» **GIVEN RECORDS**
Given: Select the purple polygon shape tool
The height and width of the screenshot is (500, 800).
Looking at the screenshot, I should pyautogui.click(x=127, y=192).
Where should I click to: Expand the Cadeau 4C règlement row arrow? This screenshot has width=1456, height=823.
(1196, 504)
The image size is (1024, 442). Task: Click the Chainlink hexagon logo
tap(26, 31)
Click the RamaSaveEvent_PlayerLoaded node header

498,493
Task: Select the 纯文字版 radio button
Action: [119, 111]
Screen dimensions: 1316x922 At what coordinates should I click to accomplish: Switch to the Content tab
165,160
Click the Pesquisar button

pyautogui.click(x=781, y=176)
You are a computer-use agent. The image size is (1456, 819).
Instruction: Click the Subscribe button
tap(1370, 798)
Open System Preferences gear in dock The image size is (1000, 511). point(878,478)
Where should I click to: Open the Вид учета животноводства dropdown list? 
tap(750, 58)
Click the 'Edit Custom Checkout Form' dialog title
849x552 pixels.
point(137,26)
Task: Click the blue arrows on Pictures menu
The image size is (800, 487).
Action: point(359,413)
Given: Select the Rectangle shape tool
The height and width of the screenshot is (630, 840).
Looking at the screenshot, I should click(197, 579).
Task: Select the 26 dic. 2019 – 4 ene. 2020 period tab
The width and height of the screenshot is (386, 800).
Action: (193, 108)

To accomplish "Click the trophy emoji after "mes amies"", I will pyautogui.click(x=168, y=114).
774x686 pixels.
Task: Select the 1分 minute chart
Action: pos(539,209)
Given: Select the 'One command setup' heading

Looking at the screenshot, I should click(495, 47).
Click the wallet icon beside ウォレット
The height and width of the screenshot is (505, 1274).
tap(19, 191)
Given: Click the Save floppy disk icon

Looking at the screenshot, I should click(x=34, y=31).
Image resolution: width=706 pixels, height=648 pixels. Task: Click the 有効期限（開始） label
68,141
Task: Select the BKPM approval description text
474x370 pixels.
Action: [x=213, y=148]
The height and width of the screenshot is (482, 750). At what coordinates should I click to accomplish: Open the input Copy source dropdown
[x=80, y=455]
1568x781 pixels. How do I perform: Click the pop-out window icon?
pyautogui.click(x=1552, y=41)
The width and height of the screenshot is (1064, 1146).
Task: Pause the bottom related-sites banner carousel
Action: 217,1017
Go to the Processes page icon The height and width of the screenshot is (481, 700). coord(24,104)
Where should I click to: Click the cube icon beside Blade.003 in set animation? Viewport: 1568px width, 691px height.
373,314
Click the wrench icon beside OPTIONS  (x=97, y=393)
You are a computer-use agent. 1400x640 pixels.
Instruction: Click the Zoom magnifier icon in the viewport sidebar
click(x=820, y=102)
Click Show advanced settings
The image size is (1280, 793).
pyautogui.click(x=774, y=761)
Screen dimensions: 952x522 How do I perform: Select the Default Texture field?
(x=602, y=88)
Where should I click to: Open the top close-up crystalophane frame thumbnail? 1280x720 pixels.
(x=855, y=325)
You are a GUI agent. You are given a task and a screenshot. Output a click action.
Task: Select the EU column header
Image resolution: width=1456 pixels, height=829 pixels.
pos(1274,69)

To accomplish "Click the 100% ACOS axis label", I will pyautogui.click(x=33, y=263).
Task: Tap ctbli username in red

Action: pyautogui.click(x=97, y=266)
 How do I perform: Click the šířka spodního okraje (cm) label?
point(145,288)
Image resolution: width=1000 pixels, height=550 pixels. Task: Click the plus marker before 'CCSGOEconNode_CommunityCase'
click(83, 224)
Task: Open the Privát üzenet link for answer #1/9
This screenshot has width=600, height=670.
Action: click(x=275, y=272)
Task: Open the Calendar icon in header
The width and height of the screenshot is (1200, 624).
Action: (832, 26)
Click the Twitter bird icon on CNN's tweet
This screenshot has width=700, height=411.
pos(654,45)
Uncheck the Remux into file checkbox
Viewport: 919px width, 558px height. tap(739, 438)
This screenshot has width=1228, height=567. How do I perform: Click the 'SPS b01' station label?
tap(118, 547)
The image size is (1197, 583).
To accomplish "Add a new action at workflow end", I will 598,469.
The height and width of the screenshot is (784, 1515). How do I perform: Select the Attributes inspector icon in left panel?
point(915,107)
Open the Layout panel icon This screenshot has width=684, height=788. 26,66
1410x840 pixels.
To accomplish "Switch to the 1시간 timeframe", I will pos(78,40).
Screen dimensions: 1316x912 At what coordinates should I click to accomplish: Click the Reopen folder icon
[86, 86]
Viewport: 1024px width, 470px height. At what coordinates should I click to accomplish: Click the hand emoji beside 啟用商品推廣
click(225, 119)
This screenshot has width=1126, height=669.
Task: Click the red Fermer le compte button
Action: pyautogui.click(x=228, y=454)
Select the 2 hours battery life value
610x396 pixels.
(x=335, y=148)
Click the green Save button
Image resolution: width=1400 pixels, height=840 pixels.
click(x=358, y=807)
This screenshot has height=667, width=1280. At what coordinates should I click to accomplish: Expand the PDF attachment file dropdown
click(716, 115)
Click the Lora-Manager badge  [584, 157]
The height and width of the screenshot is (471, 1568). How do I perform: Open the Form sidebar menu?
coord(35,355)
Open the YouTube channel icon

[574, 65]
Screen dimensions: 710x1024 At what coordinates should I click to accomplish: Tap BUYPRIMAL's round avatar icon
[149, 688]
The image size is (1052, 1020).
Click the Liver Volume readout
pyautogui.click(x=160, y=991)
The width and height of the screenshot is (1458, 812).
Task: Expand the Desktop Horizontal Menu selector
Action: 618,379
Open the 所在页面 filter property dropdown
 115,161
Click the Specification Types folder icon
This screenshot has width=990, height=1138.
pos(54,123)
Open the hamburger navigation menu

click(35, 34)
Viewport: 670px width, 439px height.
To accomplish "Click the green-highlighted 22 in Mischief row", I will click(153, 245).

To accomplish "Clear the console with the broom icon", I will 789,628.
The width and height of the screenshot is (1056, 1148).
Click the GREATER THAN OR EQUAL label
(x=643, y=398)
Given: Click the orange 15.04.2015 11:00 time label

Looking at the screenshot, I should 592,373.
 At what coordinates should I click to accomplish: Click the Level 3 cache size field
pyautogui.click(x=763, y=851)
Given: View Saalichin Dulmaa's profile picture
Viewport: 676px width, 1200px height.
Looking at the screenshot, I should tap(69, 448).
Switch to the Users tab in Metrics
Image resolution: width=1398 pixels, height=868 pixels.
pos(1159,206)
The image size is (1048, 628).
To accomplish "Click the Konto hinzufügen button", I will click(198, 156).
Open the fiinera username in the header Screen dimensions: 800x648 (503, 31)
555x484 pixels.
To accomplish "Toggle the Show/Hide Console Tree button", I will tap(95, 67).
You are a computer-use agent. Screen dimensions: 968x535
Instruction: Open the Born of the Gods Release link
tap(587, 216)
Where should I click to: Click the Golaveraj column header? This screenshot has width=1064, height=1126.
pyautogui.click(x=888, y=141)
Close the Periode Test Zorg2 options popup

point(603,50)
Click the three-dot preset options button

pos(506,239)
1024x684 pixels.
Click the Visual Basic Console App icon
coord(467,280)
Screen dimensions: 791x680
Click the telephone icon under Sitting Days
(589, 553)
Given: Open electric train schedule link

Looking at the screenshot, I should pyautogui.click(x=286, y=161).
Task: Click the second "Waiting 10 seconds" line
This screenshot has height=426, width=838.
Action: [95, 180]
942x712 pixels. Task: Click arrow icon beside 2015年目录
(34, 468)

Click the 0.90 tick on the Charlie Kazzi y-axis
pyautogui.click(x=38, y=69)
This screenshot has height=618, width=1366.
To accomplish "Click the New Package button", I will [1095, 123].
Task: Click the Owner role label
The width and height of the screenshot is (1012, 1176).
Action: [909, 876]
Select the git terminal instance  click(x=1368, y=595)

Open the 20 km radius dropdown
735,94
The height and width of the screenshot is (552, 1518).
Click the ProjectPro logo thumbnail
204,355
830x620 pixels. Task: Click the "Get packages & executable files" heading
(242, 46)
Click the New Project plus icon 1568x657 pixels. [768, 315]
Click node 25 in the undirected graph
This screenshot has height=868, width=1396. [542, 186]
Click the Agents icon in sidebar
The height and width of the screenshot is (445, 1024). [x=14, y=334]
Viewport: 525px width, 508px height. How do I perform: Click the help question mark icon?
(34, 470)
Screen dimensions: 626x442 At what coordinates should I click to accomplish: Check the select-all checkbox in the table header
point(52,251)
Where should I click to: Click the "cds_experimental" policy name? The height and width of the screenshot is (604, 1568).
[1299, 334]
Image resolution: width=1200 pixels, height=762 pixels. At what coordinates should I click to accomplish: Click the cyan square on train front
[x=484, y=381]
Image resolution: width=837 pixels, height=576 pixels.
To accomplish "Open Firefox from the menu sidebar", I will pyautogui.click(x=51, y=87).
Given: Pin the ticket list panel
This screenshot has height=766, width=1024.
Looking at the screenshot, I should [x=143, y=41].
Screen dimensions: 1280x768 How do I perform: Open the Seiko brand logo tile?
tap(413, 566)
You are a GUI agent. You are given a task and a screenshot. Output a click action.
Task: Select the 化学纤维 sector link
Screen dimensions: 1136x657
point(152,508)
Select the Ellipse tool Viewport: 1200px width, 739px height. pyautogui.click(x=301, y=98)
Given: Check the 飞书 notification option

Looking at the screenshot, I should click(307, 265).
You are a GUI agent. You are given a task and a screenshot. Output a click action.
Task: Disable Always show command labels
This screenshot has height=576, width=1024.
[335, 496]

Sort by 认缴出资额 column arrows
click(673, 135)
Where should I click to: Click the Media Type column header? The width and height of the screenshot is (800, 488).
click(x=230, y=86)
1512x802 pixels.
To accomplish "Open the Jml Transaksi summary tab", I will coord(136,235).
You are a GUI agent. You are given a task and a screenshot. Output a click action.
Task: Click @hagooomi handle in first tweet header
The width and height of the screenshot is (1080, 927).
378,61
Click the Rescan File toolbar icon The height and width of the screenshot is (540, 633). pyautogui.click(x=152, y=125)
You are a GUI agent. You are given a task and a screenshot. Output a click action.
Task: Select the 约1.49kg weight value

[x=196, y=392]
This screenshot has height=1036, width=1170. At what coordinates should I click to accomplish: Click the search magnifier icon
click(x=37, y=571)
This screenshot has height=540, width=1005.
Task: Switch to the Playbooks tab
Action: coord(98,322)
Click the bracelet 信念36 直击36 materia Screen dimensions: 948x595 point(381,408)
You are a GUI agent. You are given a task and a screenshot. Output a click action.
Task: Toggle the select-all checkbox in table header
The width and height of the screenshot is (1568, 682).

» **EXERCISE PROMPT**
Each line from the start of the listing through the line with "Task: Select the 26" is to be restated verbatim, both ends included.

» **RESPONSE AREA**
Given: Select the purple polygon shape tool
The height and width of the screenshot is (500, 800).
Looking at the screenshot, I should pyautogui.click(x=127, y=192).
Where should I click to: Expand the Cadeau 4C règlement row arrow? This screenshot has width=1456, height=823.
(1196, 504)
The image size is (1024, 442). Task: Click the Chainlink hexagon logo
tap(26, 31)
Click the RamaSaveEvent_PlayerLoaded node header

498,493
Task: Select the 纯文字版 radio button
Action: [119, 111]
Screen dimensions: 1316x922 At what coordinates should I click to accomplish: Switch to the Content tab
165,160
Click the Pesquisar button

pyautogui.click(x=781, y=176)
You are a computer-use agent. The image size is (1456, 819).
Instruction: Click the Subscribe button
tap(1370, 798)
Open System Preferences gear in dock The image size is (1000, 511). point(878,478)
Where should I click to: Open the Вид учета животноводства dropdown list? 
tap(750, 58)
Click the 'Edit Custom Checkout Form' dialog title
849x552 pixels.
point(137,26)
Task: Click the blue arrows on Pictures menu
The image size is (800, 487).
Action: point(359,413)
Given: Select the Rectangle shape tool
The height and width of the screenshot is (630, 840).
Looking at the screenshot, I should click(197, 579).
Task: Select the 26 dic. 2019 – 4 ene. 2020 period tab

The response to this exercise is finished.